▶ Reading text:
· · · ·
FSharpx.Collections CHAMP - Compressed Hash-Array Mapped Prefix Tree

Possible addition to FSharpx.Collections?

Abstract The data structures under-pinning collection API (e.g. lists, sets, maps) in the standard libraries of programming languages are used intensively in many applications. The standard libraries of recent Java Virtual Machine languages, such as Clojure or Scala, contain scalable and well-performing immutable collection data structures that are implemented as Hash-Array Mapped Tries (HAMTs).HAMTs already feature efficient lookup, insert, and delete operations, however due to their tree-based nature their memory footprints and the runtime performance of iteration and equality checking lag behind array-based counterparts. This particularly prohibits their application in programs which process larger data sets. In this paper, we propose changes to the HAMT design that increase the overall performance of immutable sets and maps. The resulting general purpose design increases cache locality and features a canonical representation. It outperforms Scala’s and Clojure’s data structure implementations in terms of memory footprint and runtime efficiency of iteration (1.3–6.7 x) and equality checking (3–25.4 x).
· · · ·
▶ Problems:
[a] Which operations does the CHAMP text say HAMTs already perform efficiently?
[b] According to the CHAMP text, how much faster is the proposed design at equality checking than Scala's and Clojure's implementations?
[c] Summarize the CHAMP text in two sentences.
The data after this point comes from a separate, unrelated source.

▶ Dataset extract:
· · · ·
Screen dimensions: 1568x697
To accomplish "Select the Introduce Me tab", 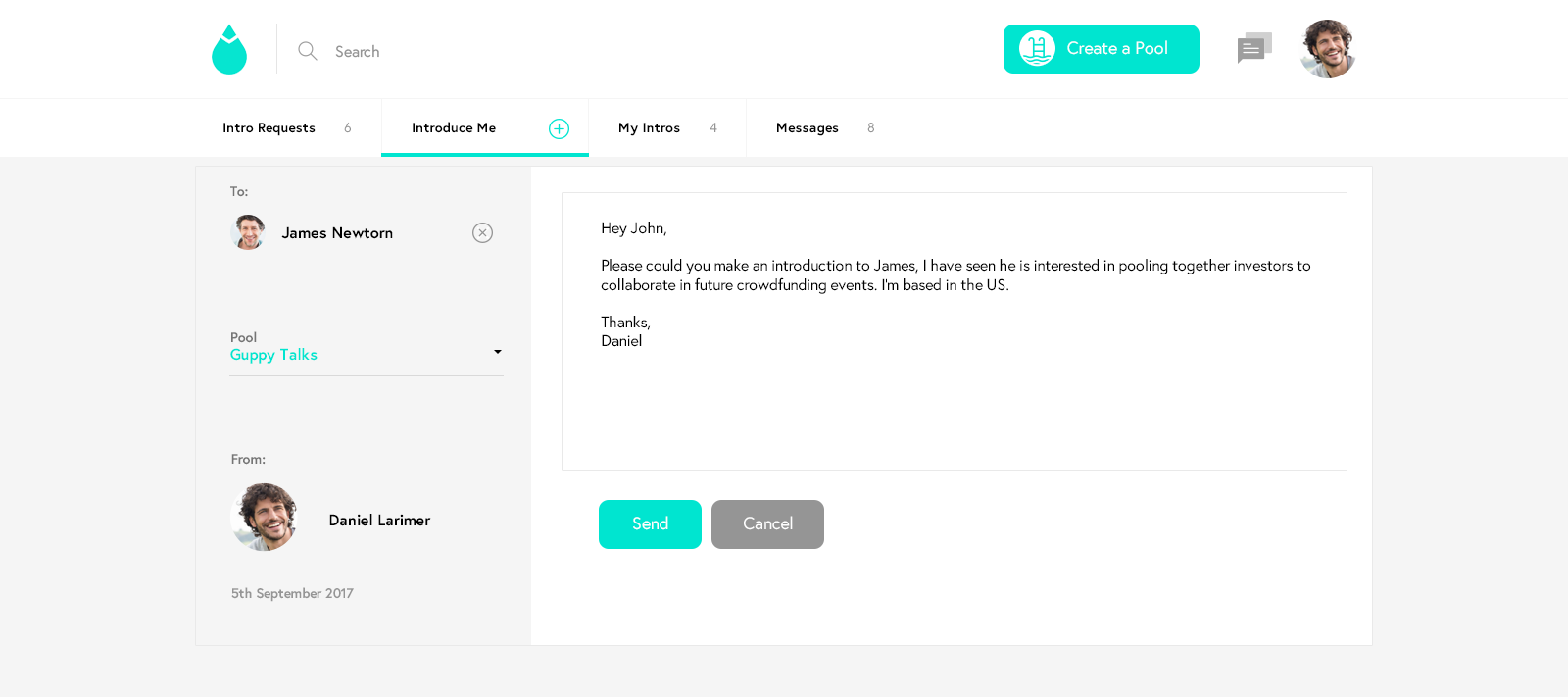I will point(485,128).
· · · ·
▶ Task-by-task results:
[a] Lookup, insert, and delete.

[b] 3–25.4 x faster.

[c] Hash-Array Mapped Tries, used for immutable collections in Clojure and Scala, offer efficient lookup, insert, and delete, but their memory footprints and their iteration and equality-checking performance lag behind array-based counterparts. The paper proposes changes to the HAMT design that increase cache locality and give a canonical representation, outperforming Scala's and Clojure's implementations in memory footprint, iteration (1.3–6.7 x), and equality checking (3–25.4 x).